17 March 2010: William Henry Playfair
William Henry Playfair was one of the most influential Scottish architects of the nineteenth century.
Although born in London in 1789, the death of Playfair’s father saw him sent to Scotland at a young age to live with his uncle, Professor John Playfair, a leading figure in Edinburgh's Enlightenment.
A prodigious talent, by his late twenties Playfair had already established a reputation as a fine architect, and his designs would go on to have a dramatic impact on the Edinburgh cityscape. Some of his most significant works include the elegant town houses of Royal Terrace, Carlton Terrace and Regent Terrace in Edinburgh’s New Town, the Royal Scottish Academy Building, the National Gallery of Scotland, the New College of the University of Edinburgh, Donaldson's Hospital, the Royal College of Surgeons and the National Monument on Calton Hill. Outwith Edinburgh, his work ranges from Dollar Academy in Clackmannanshire, Floors Castle in Roxburghshire and Dunphail House in Morayshire, to Lurgan House in Northern Ireland and Spottiswoode House in Berwickshire.

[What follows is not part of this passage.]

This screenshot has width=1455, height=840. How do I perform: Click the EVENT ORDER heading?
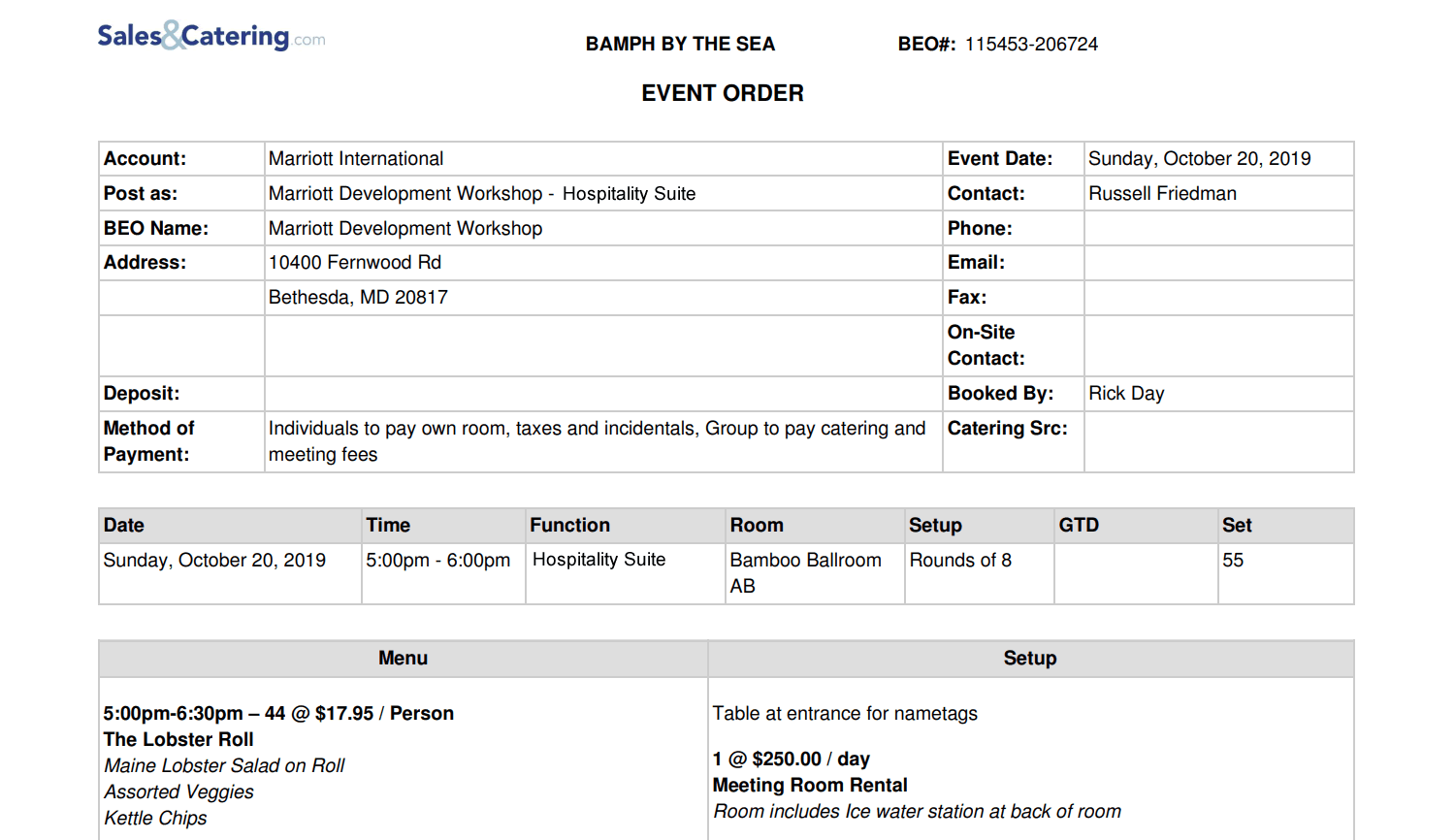tap(723, 93)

The engraving here shows St Stephen’s Church in Edinburgh, which was designed by Playfair in 1828. The massive structure of St Stephen's lies at the bottom of St Vincent Street in the Stockbridge district of the New Town, acting as a striking focal point at the end of the slope running down Frederick Street and Howe Street. The exterior is basically square, but positioned diagonally with a corner facing the street, to which the large arched porch entrance is attached. Beneath the church are tunnel-vaulted cellars, which once contained an evening school opened by the first minister of the church, Doctor William Muir, for the education of his illiterate parishioners.